Editorial illustration generated as deterministic SVG after rejecting a raster draft with text artifacts. It is symbolic art, not a screenshot; the locked drawers are doing actual editorial work.

Verdict

Tonight’s src/ tree has a new same-night lead: gemma-dungeon. Its 2026-05-14 commits and dirty working tree show active world-model probe, schema, CLI, documentation, and test work around symbolic roguelike state. textual-world-model is the new research-loop signal: active, benchmark-first, and not yet a validated model result. testing-rl and tinygrad-gemma remain the strongest stable benches. handterm, Dungeon Steward, and kettlebellsim are still the tidy craft/game/simulation side rooms. Basis/Steward/Symphony/Gas-City-style orchestration work is real, but much of it is dirty, local, generated, or service-shaped enough to deserve careful summary rather than public excavation.

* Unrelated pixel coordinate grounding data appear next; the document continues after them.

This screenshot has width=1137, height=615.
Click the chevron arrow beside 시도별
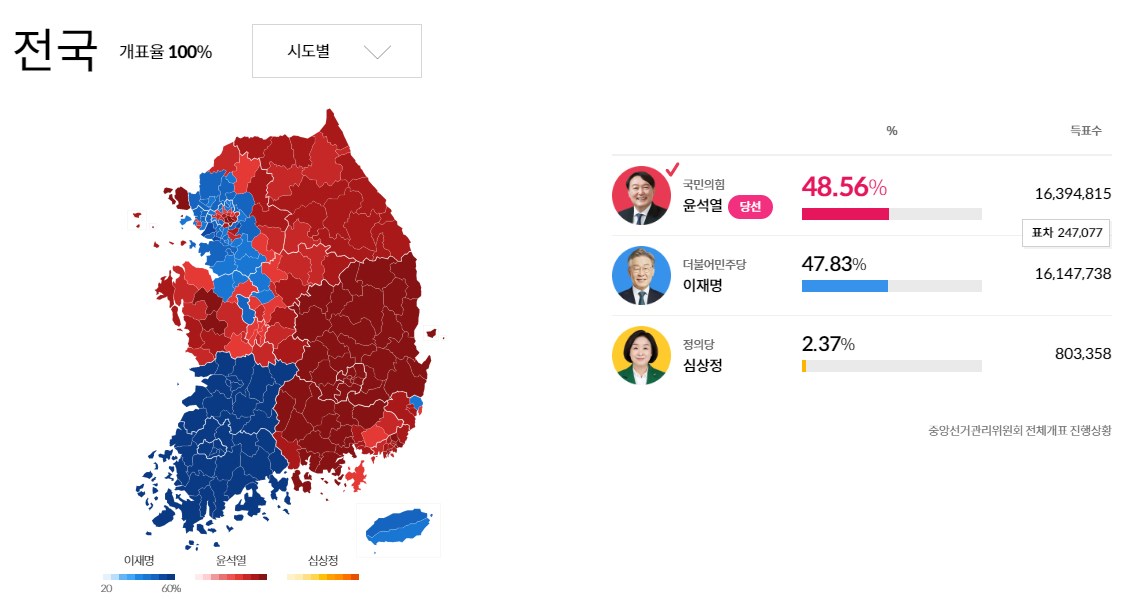pos(377,52)
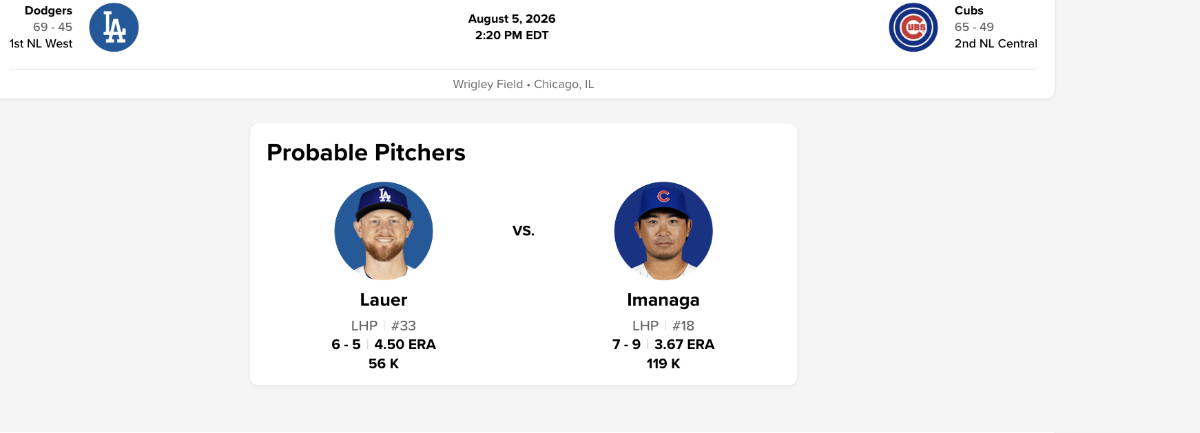The width and height of the screenshot is (1200, 433).
Task: Click the Cubs team logo
Action: (x=913, y=27)
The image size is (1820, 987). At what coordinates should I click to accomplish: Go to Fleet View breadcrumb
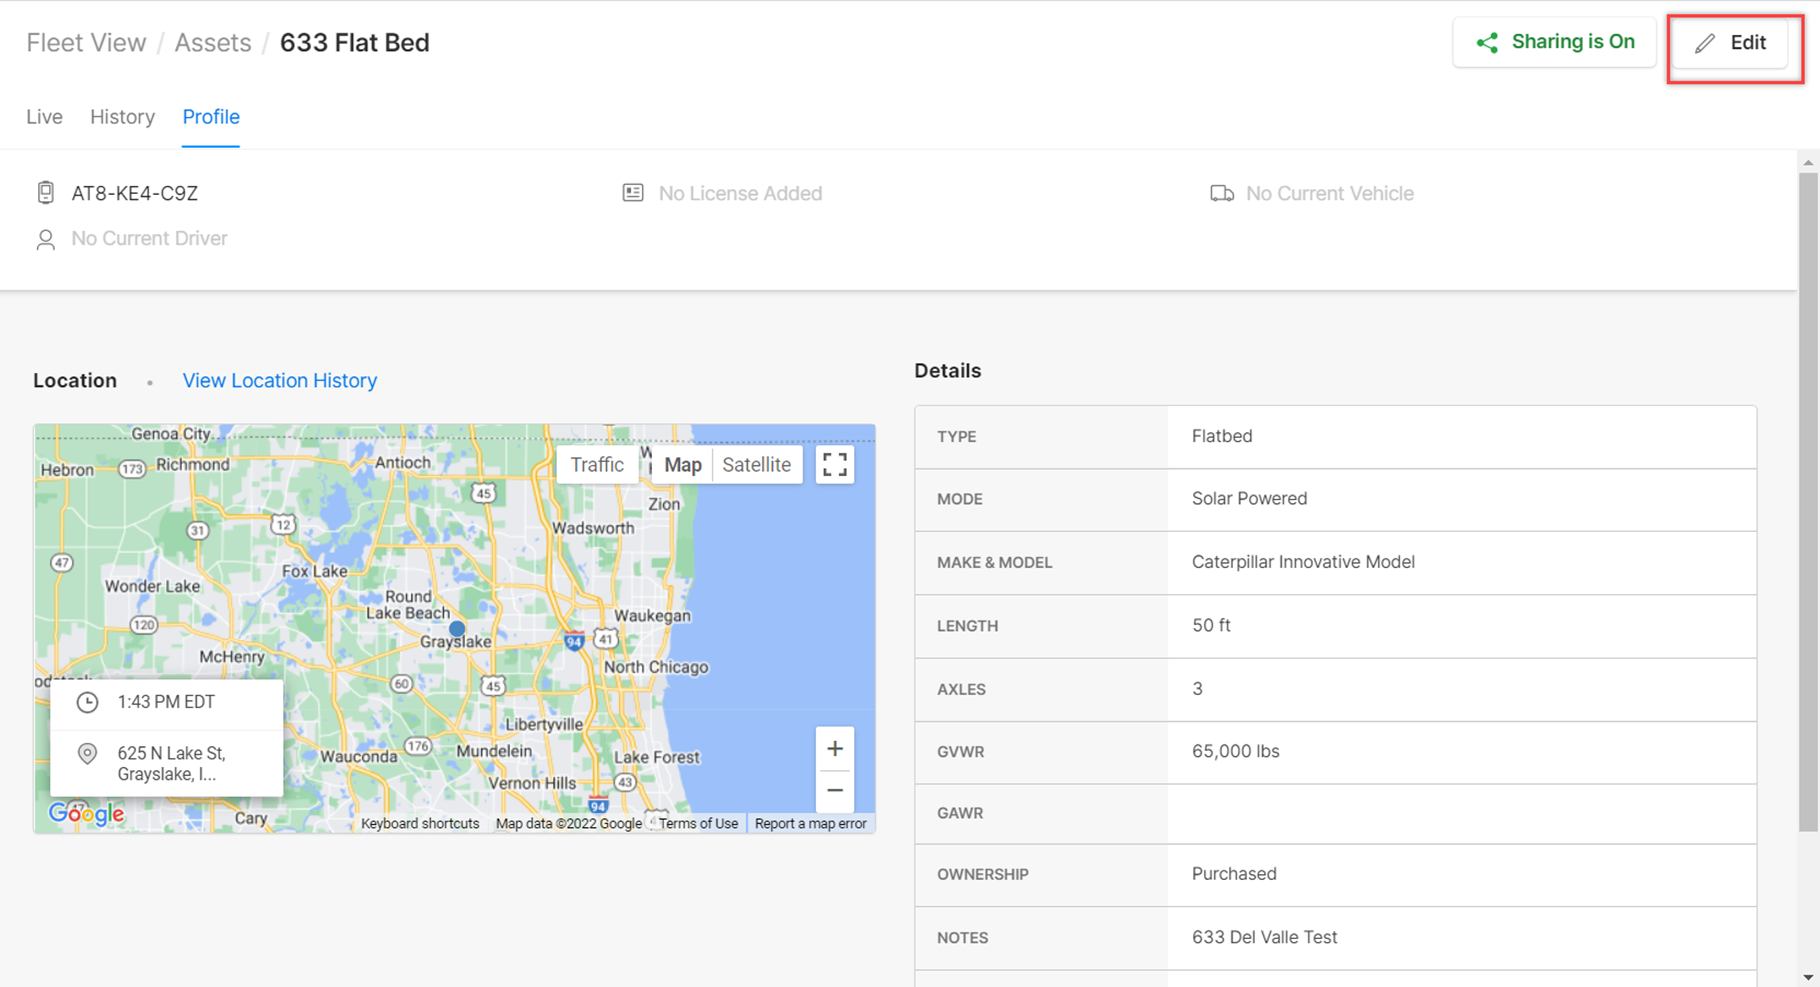pos(86,43)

Exactly 10 top-level Hermes survey lane identities covered all 41 top-level directories under the local src/ root, including hidden directories. All 10 lanes reported three read-only subteams for purpose/docs/manifests, live-work evidence, and public-safety/public-summary review, plus one further three-way leaf recursion where delegation was exposed. The controller audit found 41 assigned directories, 41 unique assignments, no missing directories, no extras, and no duplicates. This is the kind of arithmetic one should do before writing prose; evaluation-and-review-loops is nodding somewhere.

Front-page lead projects

Same-night world-model work

gemma-dungeon leads tonight. Inspectable evidence shows a git repo on main, a 2026-05-14 commit adding a bounded real world-model baseline report, and a dirty tree across README, replay/world-model specs, root plan/spec files, a world-model probe report schema, CLI/probe code, and tests. The public-safe claim is narrow: an embedding-native, symbolically audited roguelike research workspace where explicit game state remains authoritative and model/world-model probes are advisory. Replay payloads, datasets, endpoint details, prompt/logit artifacts, and dirty diffs stay out of public copy.

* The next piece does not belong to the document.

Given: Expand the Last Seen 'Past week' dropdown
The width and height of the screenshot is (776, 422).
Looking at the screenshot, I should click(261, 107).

textual-world-model is the newer research signal, but not a claim of model success. It is a non-git workspace with same-night heartbeat/ledger files, literature reports, benchmark/control-map artifacts, POC reports, and an index.html framing a Textual JEPA World Model over repository histories. Publicly, call it benchmark-first research on action-conditioned predictors over Git/repository timelines. Do not promote raw ledgers, worker briefs, JSONL fixtures, literature-corpus bodies, or local paths into evidence they have not earned.

gemma4-tinygrad-opt also shows same-night optimization-loop activity by filename — orchestrator log, worker prompt, and test worker files — but it lacks root git/README evidence. It belongs in the side room as active Gemma/tinygrad optimization scratch, not a front-page package.

Stable benches

testing-rl remains the strongest verifier/test-generation bench: clean tree, locally ahead of origin by three commits, recent May 11 work around ranking lift, local verifier-dashboard evidence, held-out verifier rankers, and counterfactual cases. The safe summary is unchanged and useful: an artifact-first RL environment for agents that write valuable software tests while writer-visible state stays separate from evaluator-held references.

tinygrad-gemma remains the strongest model-runtime package: README and pyproject package metadata, CLI/chat surfaces, tests, docs/plans, Gemma 4 scope boundaries, and an optimization workflow. It is also ahead of origin and carrying many untracked benchmark/reference-fetch artifacts, so public claims should avoid raw benchmark numbers, profile payloads, checkpoints, .evo receipts, and unreviewed performance claims. neural-native-programming is adjacent, provided the adjacency is not mistaken for a result.

Research bench / side-room notes

Basis-style work is broad but filtered. basis-hermes is the clean public-safe face: a Hermes plugin exposing deterministic spec reduction and packet validation. basis and basis-jcode show richer reducer/imaginer/dashboard work, but generated experiments and .basis run artifacts make them category-level tonight. steward extends the cluster toward durable provenance service queries over specs, code, tests, reasoning, agent runs, verification, and Git history. That belongs near formal-methods-for-agent-harnesses and harness-engineering, with the boring caveat that provenance is only real after storage and query behavior close.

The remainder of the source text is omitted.